Monday, July 18, 2011

The truth, as I see it

One of my professors told us in class once about some philosopher who came up with this phrase: The map is not the territory. It means that your map (or blueprint, or understanding) of a thing or situation isn't actually the thing or situation itself. Its simply a representation of that thing or situation in your own head. As such, it is only as accurate as our understanding of that thing. The problem is, people's understanding of most things is surprisingly inaccurate.

Imagine having a map of a new city. You look at the map. You are lost. You go to the guy on the street and say, "Where am I?" He says, "The corner of Chestnut and Main." So, with that knowledge, you go to your map and you follow it to where you wanted to go. You go right where the map said go right. You go left where the map said go left. But then, when you arrive at what should have been Locust ave, you find yourself on LeMoyne. So you show someone on Lemoyne your map and you show them what you did. They ask you what was around you when you started. "Did you see the old theater? Did you see Shorty's Hot Dogs? No? Well there's your problem. Everything you did makes perfect sense, if you start at Chestnut and Main. The problem is, you weren't on the corner of Chestnut and Main. You were on Hallam ave."
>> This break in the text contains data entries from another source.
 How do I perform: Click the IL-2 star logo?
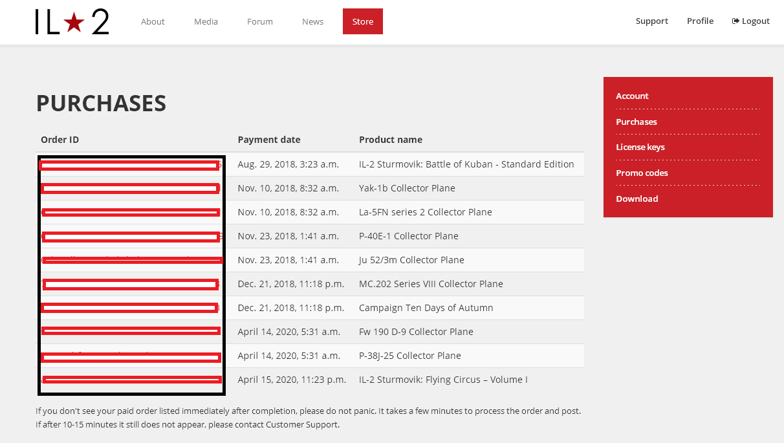pyautogui.click(x=72, y=22)
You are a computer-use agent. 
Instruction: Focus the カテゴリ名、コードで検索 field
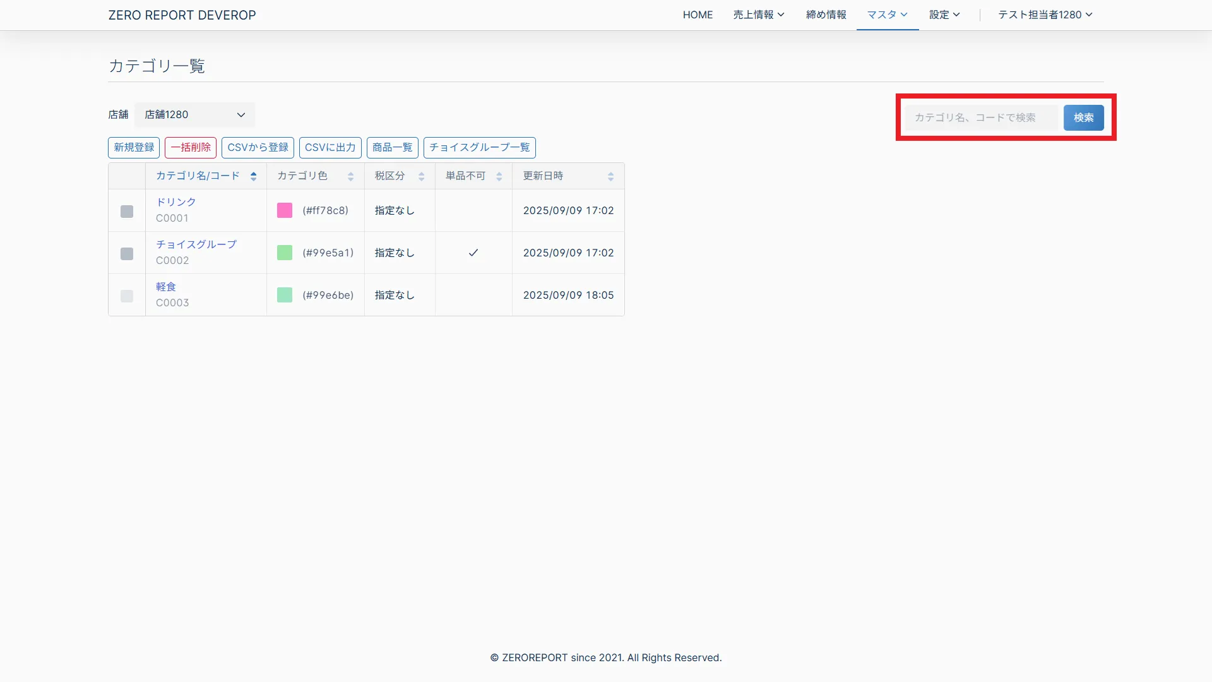pyautogui.click(x=981, y=118)
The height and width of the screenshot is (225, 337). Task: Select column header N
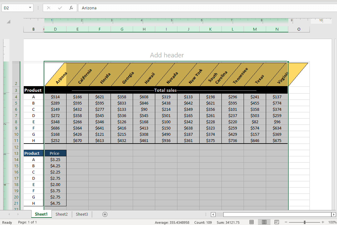click(x=277, y=29)
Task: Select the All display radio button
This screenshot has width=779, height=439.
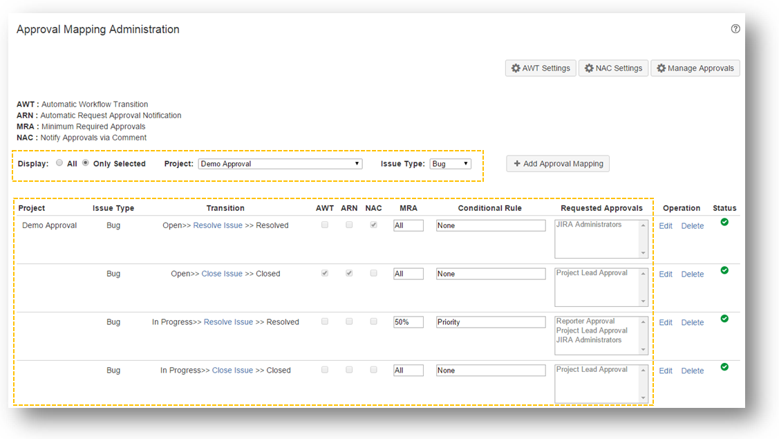Action: [x=59, y=163]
Self help guys might call that a paradigm shift. In psychology and education, they might call it insight or cognitive restructuring. The sudden realization that your current knowledge is inaccurate or incomplete is a powerful and disturbing thing. But, its also the key to real understanding. Just because a thing appears to be true does not make it true. Your view of the truth is just that. We see the world through our lens and from our own particular viewpoint. The key to true understanding is knowing that our lens is never 100% accurate. That knowledge leads one to seek out other viewpoints from which to see any and every situation in an attempt to gain more of the picture. Its sort of like those 3D cameras they use in football. They attempt to capture the game from every possible angle so that they can render a 360 degree picture of any moment in time that might be in question. If people could, by some miracle, stop time and see their lives from the view point of the guy standing directly across from them, they would undoubtedly act differently in just about every situation.

I say all that to say this. When you see someone acting in a way that doesn't make sense to you, realize that it likely makes perfect sense to HIM. Understanding why it makes sense to him would give you far more insight than attempting to tell or show him what would make sense to you. More than likely, the TRUTH is somewhere in between. If you try hard enough, you might just find it.